Столкновение это – неизбежно. В каждую историческую эпоху оно принимает свои формы, иногда выступая в форме конфликта поэта с не понимающей его публикой – толпой, как говорит Пушкин, иногда – в форме конфликта его с цензурой. В наше время потребность художника довести до конца свое третье дело неизбежно сталкивала его с самой мощной и влиятельной силой тоталитарного государства, с его «карающим мечом». Но это все – частности. (Хотя для художника, которому выпало жить в ту, а не в другую эпоху, – жизненно важные.) Суть же дела состоит в том, что труд писателя не может считаться завершенным до тех пор, пока рукопись сочиненного им произведения не стала книгой.

Страстное желание каждого писателя довести свое сочинение до печатного станка, таким образом, не просто плод авторского тщеславия, оно продиктовано не только естественной жаждой читательского сочувствия и одобрения. Эта глубокая внутренняя потребность есть не что иное, как стремление завершить, довести до конца главное дело своей жизни.

Именно это стремление и побудило Войновича не держать рукопись первых глав своего романа под спудом, а давать ее читать разным людям. Так она попала, как тогда говорили, в самиздат, то есть стала ходить по рукам.
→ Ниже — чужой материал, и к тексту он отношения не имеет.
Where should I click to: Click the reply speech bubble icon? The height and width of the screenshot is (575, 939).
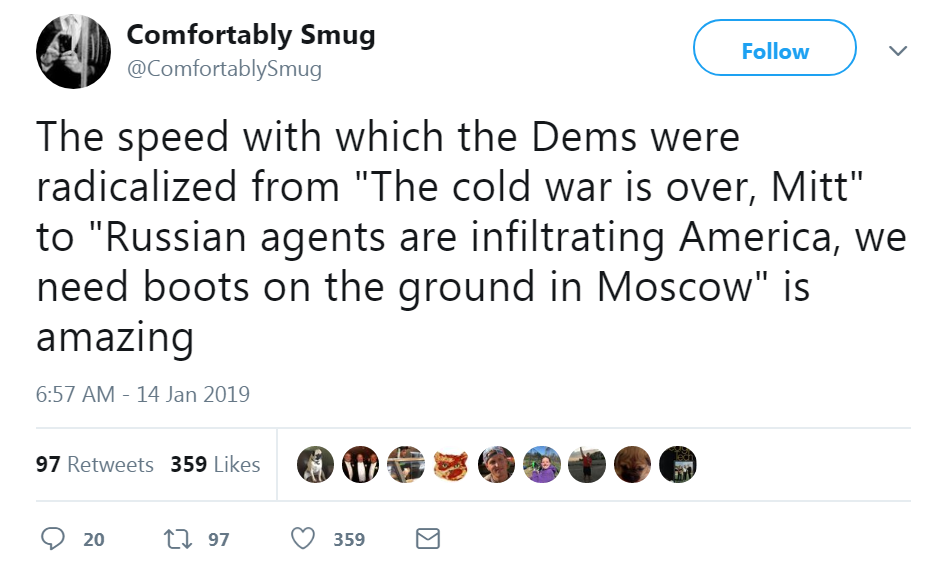(53, 538)
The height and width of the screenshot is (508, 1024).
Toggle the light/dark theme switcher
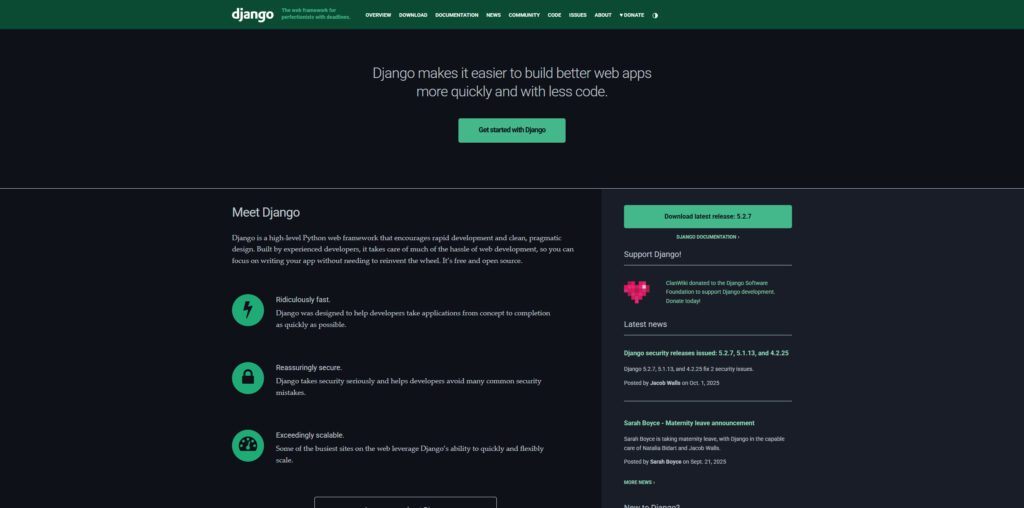coord(655,15)
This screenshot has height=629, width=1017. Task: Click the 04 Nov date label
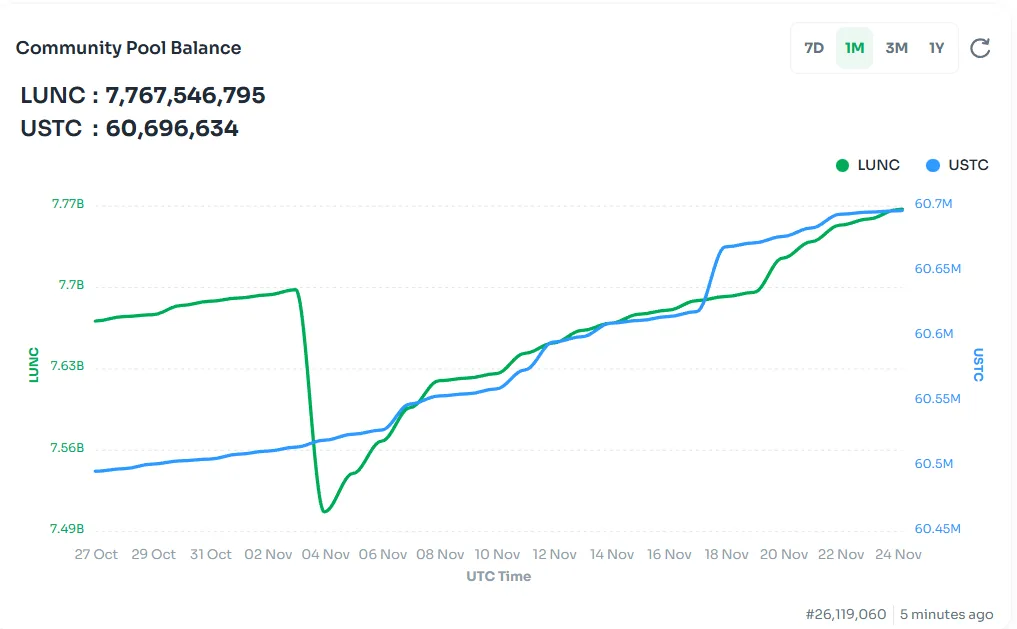click(x=325, y=554)
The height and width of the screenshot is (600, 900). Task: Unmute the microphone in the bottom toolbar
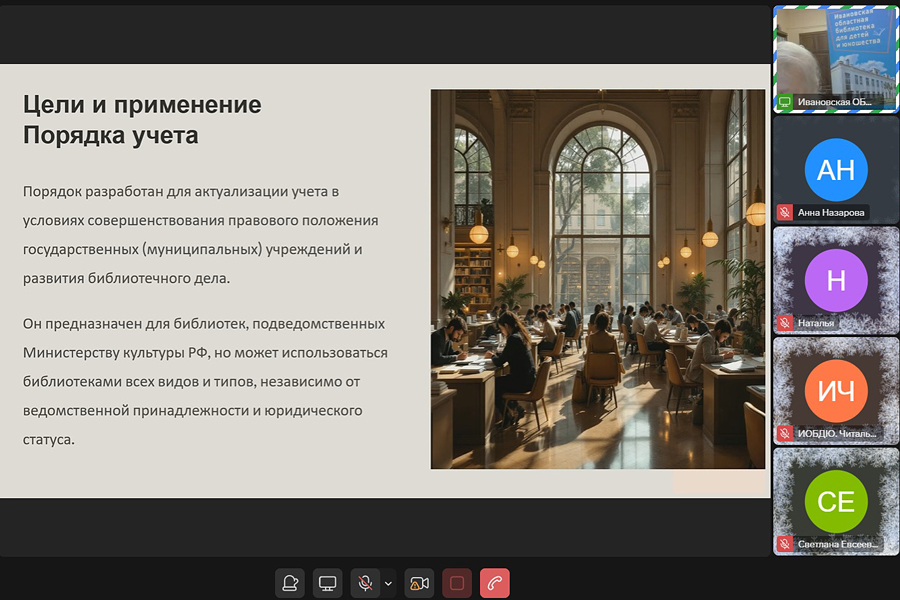pos(366,583)
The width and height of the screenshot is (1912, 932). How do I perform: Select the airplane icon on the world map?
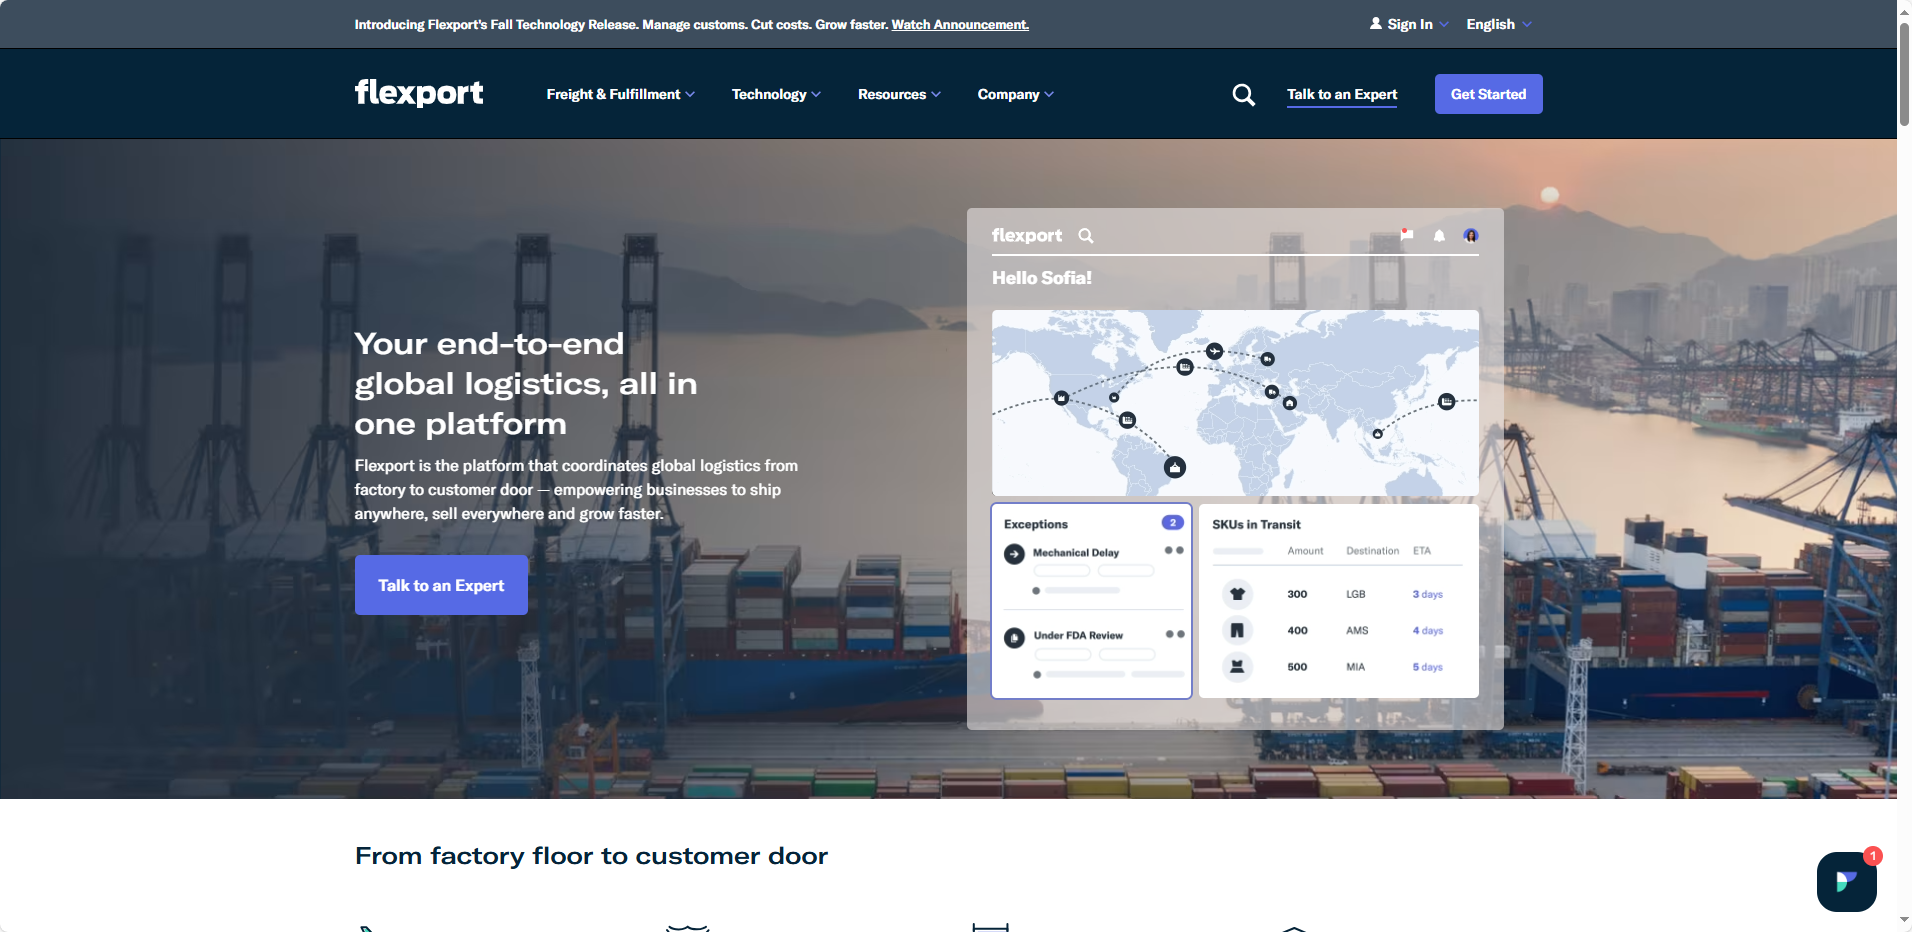click(1215, 352)
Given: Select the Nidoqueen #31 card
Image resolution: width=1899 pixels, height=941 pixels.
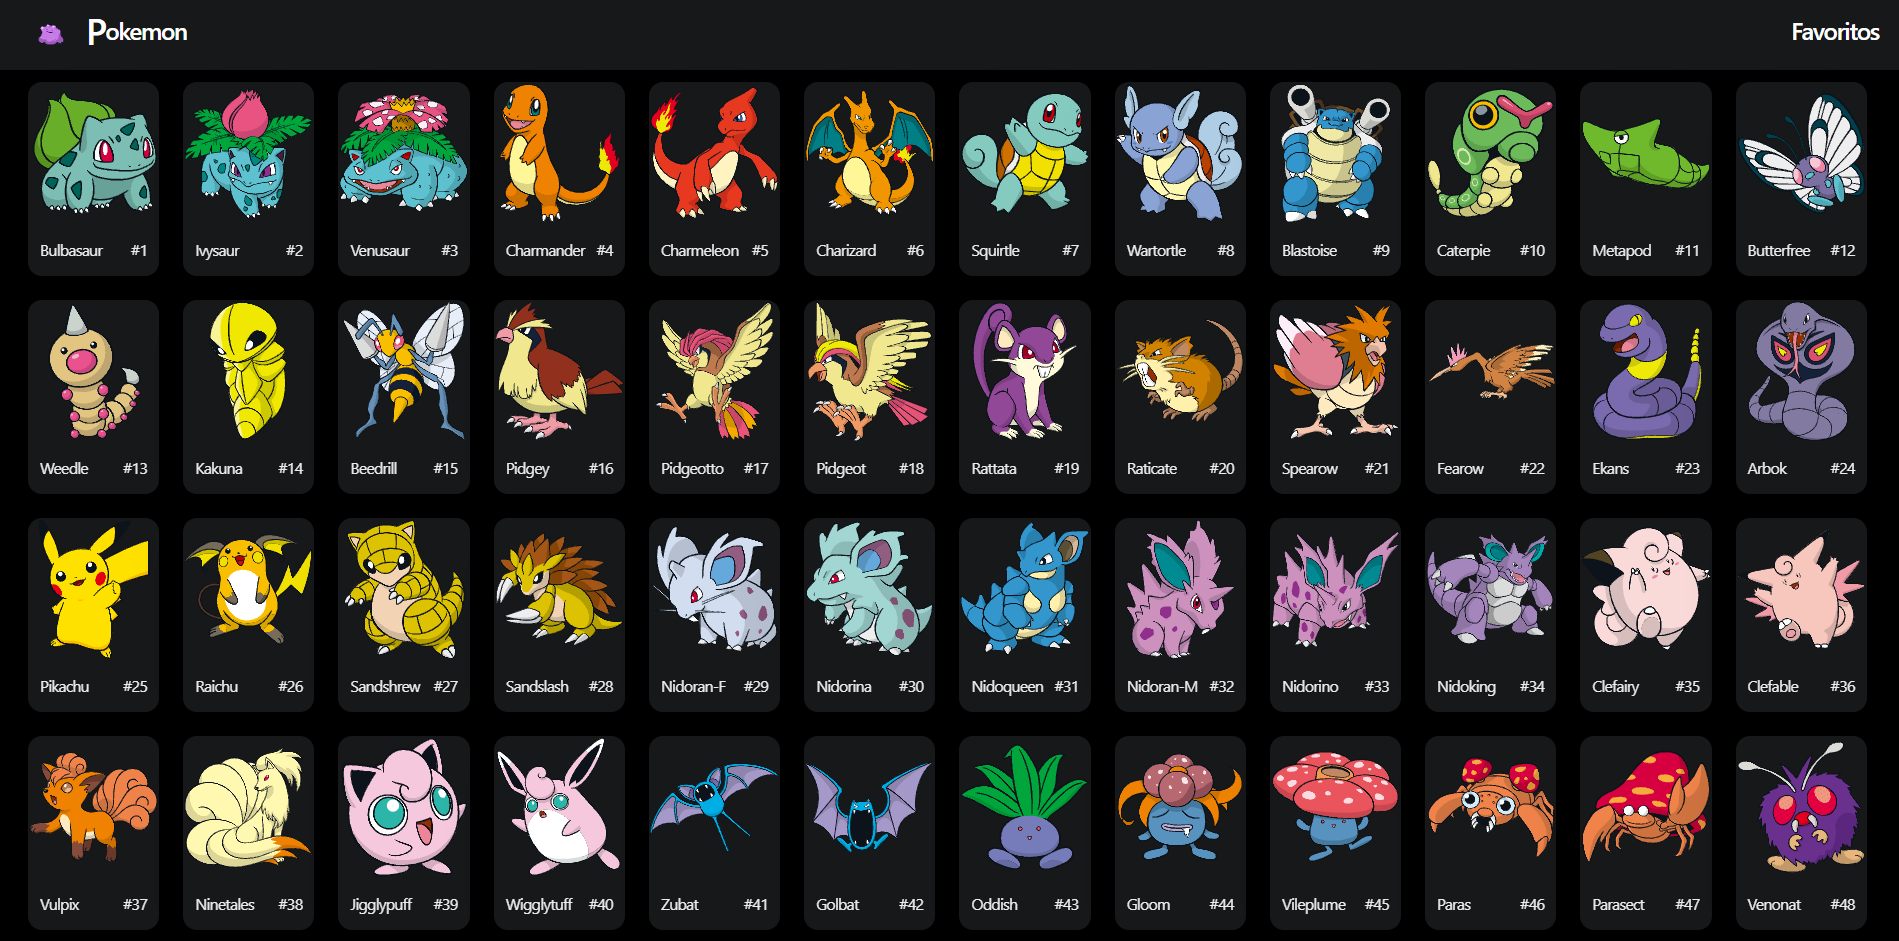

А в 1969 году эта первая часть первой книги недоконченного его романа каким-то образом попала в эмигрантский журнал «Грани» и была там опубликована. На сей раз без ведома и, уж само собой, без согласия автора. Это стало предметом разбирательства специально созданной для такого случая комиссии.

Но тут, пожалуй, имеет смысл предоставить слово самому герою описываемых событий:

...

Меня больше года изматывали настоящими допросами с пристрастием и угрозами… Мне была представлена комиссия, которой было поручено, как мне объяснили, выяснить, как и при каких обстоятельствах моя рукопись попала за границу. Я спросил: как комиссия выполнила поставленную перед нею задачу? Председатель сказал (цитирую дословно): «Как рукопись попала за границу – неважно. Для выяснения таких вопросов у нас есть специальная организация, и она с этим справится. Но если бы эта рукопись даже и не попала за границу, а была только написана и лежала в столе, если бы она была даже не написана, а лишь задумана, я и тогда просил бы компетентные органы наказать автора самым суровым образом».